许多真核蛋白基因在大肠杆菌中高效表达时，产物以一种无活性的、不溶于水的包涵体形式存在。包涵体除含有重组蛋白聚合物外，还含有核酸和其他杂蛋白。超声裂解菌体和回收包涵体可以去除大部分杂质，但还需要复性和纯化才能得到高纯度的活性蛋白。HBoV VP1-U表达，虽然菌体裂解上清也存在目的蛋白带，但从上清不能纯化来看，似乎是超声裂解时目的蛋白和其他杂蛋白断裂所致，因此，VP1-U主要以包涵体的形式存在。我们采用，在镍离子柱上更换缓冲体系，洗脱的同时得到复性蛋白，大大简化了流程。

螯和亲和层析的关键是上柱样品的置备和缓冲体系的设计。纯化过程中我们发现表达的产物非常容易被蛋白酶降解，包涵体溶解前需要低温操作，并加入蛋白酶抑制剂。保持上柱样品的溶剂体系与洗柱、洗脱体系一致，并且能保持一致，是流程设计中要考虑的关键问题。目的蛋白的功能研究涉及到磷脂酶活性，避免采用磷酸盐缓冲体系。本研究采用自设计的高倍浓度的Tris缓冲体系储存液，工作液随用随搀兑，最大限度保持了缓冲体系的一致，成功得到了活性[6]高浓度蛋白洗脱液。这种梯度搀兑法也是实现边洗脱边复性的基础。

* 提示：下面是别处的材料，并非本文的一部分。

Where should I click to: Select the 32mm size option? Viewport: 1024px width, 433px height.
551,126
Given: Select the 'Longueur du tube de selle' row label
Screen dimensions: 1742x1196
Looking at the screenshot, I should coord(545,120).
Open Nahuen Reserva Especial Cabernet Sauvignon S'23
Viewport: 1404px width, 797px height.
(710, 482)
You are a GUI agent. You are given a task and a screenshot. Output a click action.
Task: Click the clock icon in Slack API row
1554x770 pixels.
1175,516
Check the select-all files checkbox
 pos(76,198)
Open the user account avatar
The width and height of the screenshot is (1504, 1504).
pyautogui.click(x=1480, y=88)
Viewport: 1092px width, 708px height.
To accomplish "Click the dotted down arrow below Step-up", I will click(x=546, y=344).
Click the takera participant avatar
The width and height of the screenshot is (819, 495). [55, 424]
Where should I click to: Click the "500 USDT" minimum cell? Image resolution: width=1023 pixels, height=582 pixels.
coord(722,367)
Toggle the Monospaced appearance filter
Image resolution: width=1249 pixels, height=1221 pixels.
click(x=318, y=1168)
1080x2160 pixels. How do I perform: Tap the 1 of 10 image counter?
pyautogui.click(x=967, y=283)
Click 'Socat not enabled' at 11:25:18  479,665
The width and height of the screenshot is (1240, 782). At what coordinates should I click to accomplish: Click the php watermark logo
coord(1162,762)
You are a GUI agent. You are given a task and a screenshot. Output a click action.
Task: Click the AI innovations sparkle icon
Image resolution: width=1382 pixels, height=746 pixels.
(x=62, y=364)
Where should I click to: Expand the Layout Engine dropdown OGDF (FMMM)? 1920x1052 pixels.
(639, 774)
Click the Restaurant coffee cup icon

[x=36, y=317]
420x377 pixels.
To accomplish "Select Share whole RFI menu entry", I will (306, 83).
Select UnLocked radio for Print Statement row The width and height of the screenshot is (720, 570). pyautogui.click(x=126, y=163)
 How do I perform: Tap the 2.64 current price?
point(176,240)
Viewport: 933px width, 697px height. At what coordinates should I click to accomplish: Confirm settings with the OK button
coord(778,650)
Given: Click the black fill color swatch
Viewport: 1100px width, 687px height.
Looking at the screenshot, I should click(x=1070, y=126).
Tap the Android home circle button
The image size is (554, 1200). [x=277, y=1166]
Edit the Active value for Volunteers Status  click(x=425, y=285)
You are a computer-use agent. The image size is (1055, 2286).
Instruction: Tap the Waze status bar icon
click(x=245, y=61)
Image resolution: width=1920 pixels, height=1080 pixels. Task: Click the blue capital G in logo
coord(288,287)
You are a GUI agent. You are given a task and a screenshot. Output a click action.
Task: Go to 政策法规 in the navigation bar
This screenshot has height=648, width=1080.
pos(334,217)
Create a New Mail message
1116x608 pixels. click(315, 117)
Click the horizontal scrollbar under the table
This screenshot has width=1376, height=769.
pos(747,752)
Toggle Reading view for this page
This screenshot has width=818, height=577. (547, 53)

本研究通过包涵体的提取、变性、目的蛋白的纯化和复性等一系列工作，得到了有生物学活性的纯融合蛋白，为HBoV的免疫学检测方法研究和蛋白功能研究提供了技术路线和材料。

参考文献：

[1]Allander T,Tammi MT,Eriksson M,et al.Cloning of a human parvovirus by molecular screening of respiratory tract samples[J].Proc Natl Acad Sci USA,2005,102:12891.

[2]Simon A,Groneck P,Kupfer B,et al.Detection of bocavirus DNA in nasopharyngeal aspirates of a child with bronchiolitis[J].J Infect,2007,54(3):e125.

[3]Hirose Y,Hamada H,Wakui T,et al.Characteristic systemic cytokine responses in children with human bocavirus-positive lower respiratory tract infection[J].Microbiol Immunol,2014,58(3):215.

[4]Cotmore S F,Tattersall P.Characterization and molecular cloning of a human parvovirus genome[J].Science.1984,226:1161.

[5]Mavis AM,Michael GR.The Structure of Human Parvovirus B19[A].Anderson LJ,Young NS (eds).Human Parvovirus B19[M].Monogr Virol.1997,vol 20:3-15.

[6]Qu XW,Liu WP,Qi ZY,et al.Phospholipase A2-like activity of human bocavirus VP1 unique region[J].Biochem Biophys Res Commun,2008,365(1):158.